EXCERPTED TEXT:
'''

NextImg:The Corner: The Pelicot Rape Case Continues

She’s become a model of bravery in France, and elsewhere, for bringing attention to chemical submission and horrific sex crimes.

Gisèle Pelicot is a now-famous French grandmother who took her husband of 50 years to court for drugging and raping her, and soliciting dozens of other men to rape her. Gisèle chose to waive anonymity during the recent trial — which meant that her assaults, private life, family history, and emotional processing became public; in December her husband Dominique was sentenced to 20 years for aggravated rape, and 49 other men were sentenced to three to 15 years for raping or sexually assaulting her.

She’s become a model of bravery in France, and elsewhere, for bringing attention to chemical submission and horrific sex crimes. Dominique would administer anxiolytics to his wife before raping and allowing others who he met online to rape her. Although Gisèle had memory loss and gynecological problems during the ten-year period her husband abused her, doctors at the time were unable to identify signs that could point to sexual violence. Her case brought into the spotlight the complexities that surround accusing and convicting an individual of drug-induced sexual assault.

Dominique’s only daughter Caroline filed a complaint against her father this month alleging rape and sexual assault. During her father’s first trial, forensic investigators recovered deleted intimate photos of Caroline in one of his files titled “My naked daughter.” Dominique denied raping and drugging his daughter. Caroline, however, has accused her father of lying and says that she does not recognize her clothing in the photos, which show her partially naked. Dominique shared the photos with strangers online.

“These two photographs knocked me over. . . . I am sure [there] are others. I know that I was sedated and abused by my father, but I cannot prove it,” Caroline wrote in a book published after her father was revealed to be a sexual predator.

Others in the family have accused Dominique as well; he had a photo montage of his genitals on his daughter-in-law, and the sick man also allegedly abused his grandson. When asked during the trial if she believed her husband had raped and drugged their daughter, Gisèle declined to answer.

“Her silence says a lot,” Caroline said. “I thought we were a united and tight-knit clan . . .  and I am hit by this implacable reality: my mother does not want to believe me or to hear me. The pain runs right through me. I have spent four years trying to be there for my mother, cherishing the bond that counted so much for me. I feel alone facing a wall of desolation and no one seems to understand.”

'''

REQUEST: Carry on the Pelicot case article from the point where it stops. The data that follows plays no part in this work.

DATASET ENTRIES:
'''

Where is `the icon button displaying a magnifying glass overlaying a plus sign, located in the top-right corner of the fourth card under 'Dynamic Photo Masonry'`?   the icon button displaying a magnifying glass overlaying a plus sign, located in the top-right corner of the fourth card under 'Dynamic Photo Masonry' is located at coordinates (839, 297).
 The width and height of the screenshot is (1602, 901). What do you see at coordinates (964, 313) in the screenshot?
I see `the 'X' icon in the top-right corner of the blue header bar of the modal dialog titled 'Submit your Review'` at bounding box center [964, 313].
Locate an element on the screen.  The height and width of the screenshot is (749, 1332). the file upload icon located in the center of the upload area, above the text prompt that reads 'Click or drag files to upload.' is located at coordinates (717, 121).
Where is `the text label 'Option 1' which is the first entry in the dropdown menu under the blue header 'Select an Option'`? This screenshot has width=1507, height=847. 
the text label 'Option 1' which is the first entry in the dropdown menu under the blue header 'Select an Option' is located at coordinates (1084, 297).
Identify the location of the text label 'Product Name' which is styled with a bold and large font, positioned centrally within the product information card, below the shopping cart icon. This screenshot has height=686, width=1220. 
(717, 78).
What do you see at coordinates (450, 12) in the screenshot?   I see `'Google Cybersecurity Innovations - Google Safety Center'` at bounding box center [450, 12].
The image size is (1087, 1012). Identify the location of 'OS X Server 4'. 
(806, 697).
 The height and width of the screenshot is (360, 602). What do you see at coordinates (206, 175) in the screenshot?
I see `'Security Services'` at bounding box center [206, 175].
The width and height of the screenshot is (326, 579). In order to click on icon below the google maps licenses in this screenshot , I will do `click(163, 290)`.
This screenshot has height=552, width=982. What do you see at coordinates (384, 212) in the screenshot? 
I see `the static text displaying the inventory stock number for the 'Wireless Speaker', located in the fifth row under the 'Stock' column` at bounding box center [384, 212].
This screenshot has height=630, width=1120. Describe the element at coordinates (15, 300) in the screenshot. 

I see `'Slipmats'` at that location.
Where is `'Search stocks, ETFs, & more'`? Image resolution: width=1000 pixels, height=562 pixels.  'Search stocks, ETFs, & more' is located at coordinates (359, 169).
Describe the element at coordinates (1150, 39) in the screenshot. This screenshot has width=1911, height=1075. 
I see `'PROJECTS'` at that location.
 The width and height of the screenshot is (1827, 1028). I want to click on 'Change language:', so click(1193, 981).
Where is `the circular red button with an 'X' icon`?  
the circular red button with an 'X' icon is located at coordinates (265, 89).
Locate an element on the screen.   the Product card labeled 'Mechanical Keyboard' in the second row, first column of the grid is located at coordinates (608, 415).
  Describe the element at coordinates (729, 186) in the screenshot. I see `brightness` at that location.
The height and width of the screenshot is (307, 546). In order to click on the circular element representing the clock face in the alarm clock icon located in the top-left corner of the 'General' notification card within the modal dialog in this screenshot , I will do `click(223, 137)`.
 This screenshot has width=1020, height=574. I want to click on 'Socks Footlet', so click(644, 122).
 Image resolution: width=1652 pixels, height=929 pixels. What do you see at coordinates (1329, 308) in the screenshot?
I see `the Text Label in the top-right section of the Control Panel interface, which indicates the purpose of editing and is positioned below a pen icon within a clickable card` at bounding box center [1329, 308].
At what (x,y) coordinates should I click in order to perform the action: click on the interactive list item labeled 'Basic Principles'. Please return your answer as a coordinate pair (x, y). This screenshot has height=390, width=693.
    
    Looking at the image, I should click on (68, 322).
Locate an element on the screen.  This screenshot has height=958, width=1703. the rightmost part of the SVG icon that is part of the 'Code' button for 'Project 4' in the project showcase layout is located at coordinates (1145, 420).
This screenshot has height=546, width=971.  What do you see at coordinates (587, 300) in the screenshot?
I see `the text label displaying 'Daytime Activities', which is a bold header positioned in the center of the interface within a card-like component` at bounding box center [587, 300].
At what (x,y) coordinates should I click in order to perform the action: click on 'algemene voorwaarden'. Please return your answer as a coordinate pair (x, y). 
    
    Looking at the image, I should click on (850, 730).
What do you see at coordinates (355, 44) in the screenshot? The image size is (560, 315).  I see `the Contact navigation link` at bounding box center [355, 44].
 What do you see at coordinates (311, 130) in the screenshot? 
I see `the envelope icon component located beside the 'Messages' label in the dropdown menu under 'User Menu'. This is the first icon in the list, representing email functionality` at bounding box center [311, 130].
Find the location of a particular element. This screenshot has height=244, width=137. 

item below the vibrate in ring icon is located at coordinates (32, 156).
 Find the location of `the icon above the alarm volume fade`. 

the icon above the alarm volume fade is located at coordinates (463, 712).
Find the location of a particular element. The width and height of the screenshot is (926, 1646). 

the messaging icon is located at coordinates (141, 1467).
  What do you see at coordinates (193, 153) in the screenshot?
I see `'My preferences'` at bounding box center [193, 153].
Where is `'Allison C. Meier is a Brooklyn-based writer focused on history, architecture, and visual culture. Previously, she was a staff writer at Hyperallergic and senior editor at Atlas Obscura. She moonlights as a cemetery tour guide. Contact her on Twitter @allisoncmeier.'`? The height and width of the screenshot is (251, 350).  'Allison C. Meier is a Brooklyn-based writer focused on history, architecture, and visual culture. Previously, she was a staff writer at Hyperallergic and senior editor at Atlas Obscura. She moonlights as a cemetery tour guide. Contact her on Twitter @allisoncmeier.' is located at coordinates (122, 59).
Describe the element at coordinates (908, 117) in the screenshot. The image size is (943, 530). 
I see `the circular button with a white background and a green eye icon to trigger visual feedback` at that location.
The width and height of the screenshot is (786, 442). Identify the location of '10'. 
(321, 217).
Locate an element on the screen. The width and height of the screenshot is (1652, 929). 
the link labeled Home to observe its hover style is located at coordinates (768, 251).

'''

EXPECTED ANSWER:
What the family has gone through is a horrible tragedy no one will understand. It’s very possible that Gisèle could stomach her own assault but not that of her daughter’s. It’s possible that doing so would have broken her. But it is odd that prosecutors did not, during the initial trial, exhaust the possibility that Dominique abused other family members.

He was, after all, caught on unrelated charges in 2020. After trying to film up women’s skirts in a market, police found his catalogue of sexual crimes on his electronic devices, including 3,800 photos of Gisèle being assaulted; police eventually recovered 20,000 such photos. He has now been connected with two cold cases, Sophie Narme’s murder in 1991, and an attempted rape in 1999 (Dominique denies knowing Narme or having anything to do with her murder. He has acknowledged, in the latter case, that he met and tried to undress the woman but claimed that his intentions were not to rape her). He’s earned himself the title of one of France’s most notorious sexual predators.

Yet Dominique has denied assaulting his daughter and claims that his sexual perversion has limits (despite telling a stranger who had admired the half-nude photos of Caroline that it had “been more than eight years I’ve been offering her up like this. Do you want to see her when she was 30?”). That he drugged and raped his wife and pimped out her limp body on the internet but would never do the same to his daughter. Lawyers in Gisèle’s case, heartbreakingly, said Caroline did not have enough “objective elements” to prosecute her father.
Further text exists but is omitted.